Wildcat is a great solution on paper, offering better triggering, a plethora of new view modes (such as X/Y and persistent display), and onboard decoders for SPI, I2C, and TTL. However, it takes up 2 app slots, overwrites the stock firmware, and, in my opinion, is way too clunky and unwieldy.
Logic Analyzer works great for capturing large amounts of data with gaps in between, and exports a standard VCD file. It can even capture up to 2kB of serial data in a single recording! Sounds great right? Well, here’s the thing (because there’s always a thing): it can only sample at a max of 500kHz, as opposed to the 72MHz of the native firmware. This means it can be used for slow protocols like I2C and TTL, but the moment you want to use it with most SPI devices, for example, you’re out of luck.
Needing something that could offer high sample rates and compatibility with PC software, I took a closer look at the stock firmware.
The Stock Firmware’s CSV Option
When I said that stock firmware outputs could not be read by PC software, that was a little misleading. The stock firmware can output a CSV file, it just isn’t formatted in a way that any of the software I tried would accept. Here’s the beginning of one of these CSV files:
TRACK1 ,TRACK2 ,TRACK3,TRACK4,
154,108,060,010,
154,108,060,030,
154,108,060,030,
152,108,060,030,
154,107,060,030,
Keep in mind that channels A and B are floating (no probes are plugged into them), channel C is low, and channel D is high (as if you could figure that out from these values). You see, those numbers represent Y positions of pixels on the scope’s display, not actual values of any sort. This is excellent for reproducing how everything lined up on screen, but not so great for, you know, actually analysing digital signals. In addition, the channels are called tracks and labeled numerically (the physical ports are labeled alphabetically), TRACK1 and TRACK2 have spaces after them, and there is an accidental blank column caused by the comma after each line.
Cleaning up the CSV
After some testing and prototyping in Jupyter, I put together a web-based converter that can clean these files up for use in logic analysis programs such as Sigrok (and the accompanying PulseView GUI). Here’s that same example file, after conversion:
CH_A,CH_B,CH_C,CH_D
1,1,0,0
1,1,0,1
1,1,0,1
0,1,0,1
1,1,0,1
Ah, much better. The channels are properly labeled, and everything is either a 0 for low or a 1 for high. A value is considered “high” if it’s above the mean reading of that channel. Importing this into PulseView works as expected:
The whole thing is done using Flask, with this simple function handling the actual processing:
def process_csv(csv_in):
scope_data = pd.read_csv(StringIO(csv_in))

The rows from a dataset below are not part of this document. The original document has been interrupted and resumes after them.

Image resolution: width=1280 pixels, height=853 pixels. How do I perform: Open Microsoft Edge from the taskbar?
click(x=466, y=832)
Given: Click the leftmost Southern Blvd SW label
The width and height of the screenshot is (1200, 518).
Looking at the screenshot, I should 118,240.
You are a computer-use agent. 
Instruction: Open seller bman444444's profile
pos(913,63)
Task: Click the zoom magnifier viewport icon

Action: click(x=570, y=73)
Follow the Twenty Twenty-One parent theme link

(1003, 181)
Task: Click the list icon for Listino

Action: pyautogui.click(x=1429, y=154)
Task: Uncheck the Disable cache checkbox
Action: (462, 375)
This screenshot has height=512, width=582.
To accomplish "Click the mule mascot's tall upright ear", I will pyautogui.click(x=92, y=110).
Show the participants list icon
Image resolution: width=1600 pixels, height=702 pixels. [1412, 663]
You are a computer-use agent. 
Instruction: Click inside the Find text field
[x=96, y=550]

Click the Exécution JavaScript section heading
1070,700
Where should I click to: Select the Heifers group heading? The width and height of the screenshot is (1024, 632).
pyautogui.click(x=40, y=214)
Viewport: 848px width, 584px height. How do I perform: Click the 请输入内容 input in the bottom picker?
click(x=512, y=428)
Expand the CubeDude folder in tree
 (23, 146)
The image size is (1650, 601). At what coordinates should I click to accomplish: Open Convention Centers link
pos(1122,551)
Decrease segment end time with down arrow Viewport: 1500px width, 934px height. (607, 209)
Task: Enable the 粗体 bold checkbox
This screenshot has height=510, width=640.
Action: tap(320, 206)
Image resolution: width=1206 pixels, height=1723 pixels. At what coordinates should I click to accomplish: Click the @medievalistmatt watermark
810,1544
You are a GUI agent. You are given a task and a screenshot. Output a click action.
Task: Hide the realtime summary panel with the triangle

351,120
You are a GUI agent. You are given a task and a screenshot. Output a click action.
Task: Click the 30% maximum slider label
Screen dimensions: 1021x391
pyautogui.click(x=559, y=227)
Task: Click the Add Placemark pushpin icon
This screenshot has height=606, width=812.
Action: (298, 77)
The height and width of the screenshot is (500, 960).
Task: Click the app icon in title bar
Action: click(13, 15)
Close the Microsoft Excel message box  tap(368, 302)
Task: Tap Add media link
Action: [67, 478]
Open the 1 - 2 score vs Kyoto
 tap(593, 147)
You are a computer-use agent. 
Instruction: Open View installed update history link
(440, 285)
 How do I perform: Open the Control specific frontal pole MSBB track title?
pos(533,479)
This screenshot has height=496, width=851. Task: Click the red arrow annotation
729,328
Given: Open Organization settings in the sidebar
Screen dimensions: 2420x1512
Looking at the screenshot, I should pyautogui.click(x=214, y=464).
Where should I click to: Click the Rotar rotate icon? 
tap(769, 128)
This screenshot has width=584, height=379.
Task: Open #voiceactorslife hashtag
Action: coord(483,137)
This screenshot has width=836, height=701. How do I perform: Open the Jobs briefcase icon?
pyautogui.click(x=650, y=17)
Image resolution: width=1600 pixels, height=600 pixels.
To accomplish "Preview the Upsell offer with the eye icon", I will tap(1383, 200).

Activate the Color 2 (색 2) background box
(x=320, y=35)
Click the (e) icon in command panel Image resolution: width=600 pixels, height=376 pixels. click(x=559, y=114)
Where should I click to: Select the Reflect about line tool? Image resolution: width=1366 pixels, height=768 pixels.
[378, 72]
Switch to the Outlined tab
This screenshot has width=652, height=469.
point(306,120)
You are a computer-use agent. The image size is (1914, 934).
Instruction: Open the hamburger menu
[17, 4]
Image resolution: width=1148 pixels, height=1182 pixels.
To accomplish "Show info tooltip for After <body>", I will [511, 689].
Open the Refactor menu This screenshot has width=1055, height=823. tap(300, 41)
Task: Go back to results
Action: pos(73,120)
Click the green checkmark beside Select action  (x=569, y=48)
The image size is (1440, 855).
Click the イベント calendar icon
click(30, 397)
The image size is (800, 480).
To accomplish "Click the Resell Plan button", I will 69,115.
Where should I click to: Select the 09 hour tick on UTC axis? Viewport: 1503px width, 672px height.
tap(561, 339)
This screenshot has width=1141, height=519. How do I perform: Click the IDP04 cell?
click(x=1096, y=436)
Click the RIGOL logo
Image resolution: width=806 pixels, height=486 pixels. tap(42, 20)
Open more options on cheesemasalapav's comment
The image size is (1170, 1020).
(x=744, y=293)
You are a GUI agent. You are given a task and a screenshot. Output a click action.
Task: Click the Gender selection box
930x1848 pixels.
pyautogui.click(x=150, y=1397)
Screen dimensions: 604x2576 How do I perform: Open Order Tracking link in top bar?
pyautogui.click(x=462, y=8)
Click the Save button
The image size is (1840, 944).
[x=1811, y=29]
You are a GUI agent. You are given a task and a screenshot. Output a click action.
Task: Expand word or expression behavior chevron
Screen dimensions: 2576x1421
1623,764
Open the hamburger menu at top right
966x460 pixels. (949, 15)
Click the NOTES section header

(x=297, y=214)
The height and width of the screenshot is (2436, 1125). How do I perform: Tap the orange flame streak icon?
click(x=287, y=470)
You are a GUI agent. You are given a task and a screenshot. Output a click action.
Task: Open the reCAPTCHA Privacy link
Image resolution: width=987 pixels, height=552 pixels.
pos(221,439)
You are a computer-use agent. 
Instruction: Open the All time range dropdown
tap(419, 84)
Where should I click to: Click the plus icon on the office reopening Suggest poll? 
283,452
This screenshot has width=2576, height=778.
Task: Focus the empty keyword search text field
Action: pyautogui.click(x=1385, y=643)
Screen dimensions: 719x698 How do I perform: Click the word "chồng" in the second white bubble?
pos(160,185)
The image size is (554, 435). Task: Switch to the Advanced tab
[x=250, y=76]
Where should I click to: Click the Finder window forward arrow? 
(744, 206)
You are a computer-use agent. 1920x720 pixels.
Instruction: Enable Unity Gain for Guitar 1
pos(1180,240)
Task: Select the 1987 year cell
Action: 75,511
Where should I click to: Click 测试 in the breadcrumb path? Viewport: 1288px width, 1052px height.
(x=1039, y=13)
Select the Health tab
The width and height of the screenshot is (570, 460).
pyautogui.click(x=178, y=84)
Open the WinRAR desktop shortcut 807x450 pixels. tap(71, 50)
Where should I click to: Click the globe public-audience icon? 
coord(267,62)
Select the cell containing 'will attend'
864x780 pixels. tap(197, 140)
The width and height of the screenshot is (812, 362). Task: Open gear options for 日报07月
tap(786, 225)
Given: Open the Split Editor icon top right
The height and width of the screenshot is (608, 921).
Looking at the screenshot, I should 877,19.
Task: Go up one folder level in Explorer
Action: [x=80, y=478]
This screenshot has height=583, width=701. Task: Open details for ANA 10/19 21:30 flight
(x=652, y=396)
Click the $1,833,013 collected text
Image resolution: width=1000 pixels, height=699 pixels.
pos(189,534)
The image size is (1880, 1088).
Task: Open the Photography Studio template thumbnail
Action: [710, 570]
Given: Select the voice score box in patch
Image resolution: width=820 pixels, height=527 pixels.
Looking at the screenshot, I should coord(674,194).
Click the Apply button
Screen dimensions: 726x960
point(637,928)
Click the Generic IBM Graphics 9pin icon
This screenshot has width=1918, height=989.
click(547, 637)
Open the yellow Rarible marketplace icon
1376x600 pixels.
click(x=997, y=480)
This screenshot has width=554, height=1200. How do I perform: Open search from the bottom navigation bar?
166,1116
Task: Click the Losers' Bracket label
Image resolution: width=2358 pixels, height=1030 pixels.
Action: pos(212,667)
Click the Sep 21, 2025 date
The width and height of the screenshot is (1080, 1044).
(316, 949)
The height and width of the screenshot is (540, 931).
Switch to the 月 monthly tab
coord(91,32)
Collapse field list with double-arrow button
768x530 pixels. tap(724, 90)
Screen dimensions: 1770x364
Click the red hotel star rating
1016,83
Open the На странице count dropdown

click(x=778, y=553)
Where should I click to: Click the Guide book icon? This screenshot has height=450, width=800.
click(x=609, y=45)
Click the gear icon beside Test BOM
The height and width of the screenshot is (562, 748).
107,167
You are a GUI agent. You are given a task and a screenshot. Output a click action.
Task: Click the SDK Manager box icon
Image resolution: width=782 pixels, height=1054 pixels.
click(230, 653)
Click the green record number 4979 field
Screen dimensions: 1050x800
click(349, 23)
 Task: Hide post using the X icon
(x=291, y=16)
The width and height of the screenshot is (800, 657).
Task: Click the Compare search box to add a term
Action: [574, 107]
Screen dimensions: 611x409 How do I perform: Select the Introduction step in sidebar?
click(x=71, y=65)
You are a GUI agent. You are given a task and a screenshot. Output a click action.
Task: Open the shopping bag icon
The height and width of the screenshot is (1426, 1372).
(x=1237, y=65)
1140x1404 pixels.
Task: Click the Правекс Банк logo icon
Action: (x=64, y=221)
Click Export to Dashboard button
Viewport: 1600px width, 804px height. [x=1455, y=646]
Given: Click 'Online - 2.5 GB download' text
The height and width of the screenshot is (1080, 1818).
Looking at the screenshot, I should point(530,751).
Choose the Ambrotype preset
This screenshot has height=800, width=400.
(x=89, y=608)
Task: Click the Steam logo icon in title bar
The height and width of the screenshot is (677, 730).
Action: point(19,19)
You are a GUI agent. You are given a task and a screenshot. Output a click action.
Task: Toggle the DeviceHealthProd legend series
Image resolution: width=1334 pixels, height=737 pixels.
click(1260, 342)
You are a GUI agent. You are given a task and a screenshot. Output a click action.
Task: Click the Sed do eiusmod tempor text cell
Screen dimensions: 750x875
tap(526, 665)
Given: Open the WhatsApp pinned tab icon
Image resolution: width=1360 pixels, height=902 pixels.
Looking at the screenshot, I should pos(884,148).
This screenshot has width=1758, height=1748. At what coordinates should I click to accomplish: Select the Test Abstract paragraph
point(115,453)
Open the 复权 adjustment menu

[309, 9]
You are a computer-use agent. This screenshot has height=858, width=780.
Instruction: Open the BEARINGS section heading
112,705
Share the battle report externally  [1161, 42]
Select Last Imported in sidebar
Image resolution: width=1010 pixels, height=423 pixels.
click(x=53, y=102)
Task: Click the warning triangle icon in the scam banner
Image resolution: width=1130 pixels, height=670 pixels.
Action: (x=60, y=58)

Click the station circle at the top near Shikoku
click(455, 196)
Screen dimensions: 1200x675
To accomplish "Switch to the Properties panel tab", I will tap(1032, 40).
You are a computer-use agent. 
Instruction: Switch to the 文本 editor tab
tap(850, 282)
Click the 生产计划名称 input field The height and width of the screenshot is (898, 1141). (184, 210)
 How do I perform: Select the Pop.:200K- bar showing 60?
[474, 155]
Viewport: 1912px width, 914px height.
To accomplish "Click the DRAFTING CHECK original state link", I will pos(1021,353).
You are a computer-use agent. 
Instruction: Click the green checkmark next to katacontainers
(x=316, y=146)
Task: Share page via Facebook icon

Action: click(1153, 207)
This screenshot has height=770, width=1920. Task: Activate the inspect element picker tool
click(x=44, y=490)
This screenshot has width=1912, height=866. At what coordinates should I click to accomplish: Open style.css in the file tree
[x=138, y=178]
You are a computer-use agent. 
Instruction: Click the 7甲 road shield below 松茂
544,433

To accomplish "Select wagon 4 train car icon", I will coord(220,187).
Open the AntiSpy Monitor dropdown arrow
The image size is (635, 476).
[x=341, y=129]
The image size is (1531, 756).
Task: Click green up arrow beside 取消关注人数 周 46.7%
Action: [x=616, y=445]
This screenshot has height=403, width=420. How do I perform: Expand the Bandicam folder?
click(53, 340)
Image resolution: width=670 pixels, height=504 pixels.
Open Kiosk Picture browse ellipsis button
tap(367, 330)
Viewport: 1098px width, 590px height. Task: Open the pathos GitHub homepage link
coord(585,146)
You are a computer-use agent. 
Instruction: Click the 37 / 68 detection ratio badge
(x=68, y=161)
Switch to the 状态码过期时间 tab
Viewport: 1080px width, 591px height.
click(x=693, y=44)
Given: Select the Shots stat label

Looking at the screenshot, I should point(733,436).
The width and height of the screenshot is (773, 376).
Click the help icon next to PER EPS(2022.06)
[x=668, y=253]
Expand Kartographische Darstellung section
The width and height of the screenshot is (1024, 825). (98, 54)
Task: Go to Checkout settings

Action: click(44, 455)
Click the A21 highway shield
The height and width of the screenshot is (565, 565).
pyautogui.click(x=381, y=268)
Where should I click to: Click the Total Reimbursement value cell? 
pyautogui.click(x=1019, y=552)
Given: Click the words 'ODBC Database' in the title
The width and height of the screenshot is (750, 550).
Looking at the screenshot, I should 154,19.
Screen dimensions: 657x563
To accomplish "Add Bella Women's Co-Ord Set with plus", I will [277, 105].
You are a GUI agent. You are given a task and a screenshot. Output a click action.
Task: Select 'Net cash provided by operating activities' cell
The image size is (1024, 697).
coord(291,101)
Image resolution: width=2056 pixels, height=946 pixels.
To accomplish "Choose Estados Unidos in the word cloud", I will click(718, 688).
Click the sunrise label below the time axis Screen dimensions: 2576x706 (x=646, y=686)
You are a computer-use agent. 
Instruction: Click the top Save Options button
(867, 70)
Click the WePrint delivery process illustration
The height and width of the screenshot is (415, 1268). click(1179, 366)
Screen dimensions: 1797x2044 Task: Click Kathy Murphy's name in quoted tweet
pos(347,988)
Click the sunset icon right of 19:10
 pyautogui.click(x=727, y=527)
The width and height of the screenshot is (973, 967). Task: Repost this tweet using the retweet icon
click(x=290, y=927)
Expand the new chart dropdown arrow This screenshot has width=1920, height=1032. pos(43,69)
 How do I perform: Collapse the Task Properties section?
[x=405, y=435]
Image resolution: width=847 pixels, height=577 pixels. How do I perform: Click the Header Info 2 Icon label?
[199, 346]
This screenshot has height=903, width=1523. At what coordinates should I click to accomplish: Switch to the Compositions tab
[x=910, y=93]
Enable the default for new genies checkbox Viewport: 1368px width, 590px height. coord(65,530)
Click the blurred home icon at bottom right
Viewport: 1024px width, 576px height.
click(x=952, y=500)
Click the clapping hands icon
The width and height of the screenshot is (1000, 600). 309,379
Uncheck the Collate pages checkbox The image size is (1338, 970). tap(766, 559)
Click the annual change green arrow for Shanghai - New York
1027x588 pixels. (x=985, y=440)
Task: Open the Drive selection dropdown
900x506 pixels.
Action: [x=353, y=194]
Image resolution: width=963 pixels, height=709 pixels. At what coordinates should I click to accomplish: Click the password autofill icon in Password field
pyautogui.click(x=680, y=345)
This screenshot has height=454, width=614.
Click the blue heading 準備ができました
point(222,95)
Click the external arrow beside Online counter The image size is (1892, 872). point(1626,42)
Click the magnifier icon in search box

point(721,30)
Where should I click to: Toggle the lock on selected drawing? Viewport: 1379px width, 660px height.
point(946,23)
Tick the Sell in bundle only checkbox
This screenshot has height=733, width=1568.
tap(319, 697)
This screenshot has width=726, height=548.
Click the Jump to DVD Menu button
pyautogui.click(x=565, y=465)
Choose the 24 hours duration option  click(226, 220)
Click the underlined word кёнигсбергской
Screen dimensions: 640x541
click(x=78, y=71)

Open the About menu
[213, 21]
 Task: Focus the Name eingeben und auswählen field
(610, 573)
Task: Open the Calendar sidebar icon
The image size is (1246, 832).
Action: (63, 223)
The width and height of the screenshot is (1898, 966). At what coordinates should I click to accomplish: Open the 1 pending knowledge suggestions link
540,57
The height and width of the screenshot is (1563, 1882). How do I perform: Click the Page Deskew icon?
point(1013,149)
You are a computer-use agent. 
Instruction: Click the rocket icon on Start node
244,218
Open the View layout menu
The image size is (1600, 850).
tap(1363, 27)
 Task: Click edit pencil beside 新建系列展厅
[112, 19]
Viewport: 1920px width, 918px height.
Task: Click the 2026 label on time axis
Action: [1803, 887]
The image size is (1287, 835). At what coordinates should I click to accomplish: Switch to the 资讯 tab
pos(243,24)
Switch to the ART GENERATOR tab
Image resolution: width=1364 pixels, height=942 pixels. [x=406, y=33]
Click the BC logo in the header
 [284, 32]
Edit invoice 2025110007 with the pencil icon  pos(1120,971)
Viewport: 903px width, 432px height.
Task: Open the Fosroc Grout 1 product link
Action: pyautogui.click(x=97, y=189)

scope_data = scope_data.dropna(how='all', axis=1)
scope_data.columns = ['CH_A', 'CH_B', 'CH_C', 'CH_D']
binary_data = pd.DataFrame()
for channel in scope_data.columns:
midpoint = (scope_data[channel].max() + scope_data[channel].min())/2
binary_data[channel] = np.where(scope_data[channel]>midpoint, 1, 0)
return binary_data.to_csv(index=False)
Is it really necessary to use Pandas and NumPy for a job this simple? Probably not. But I still love how clean and fast this solution is, especially compared to the original script I wrote before I knew about Pandas, which worked purely using str.split() and lists.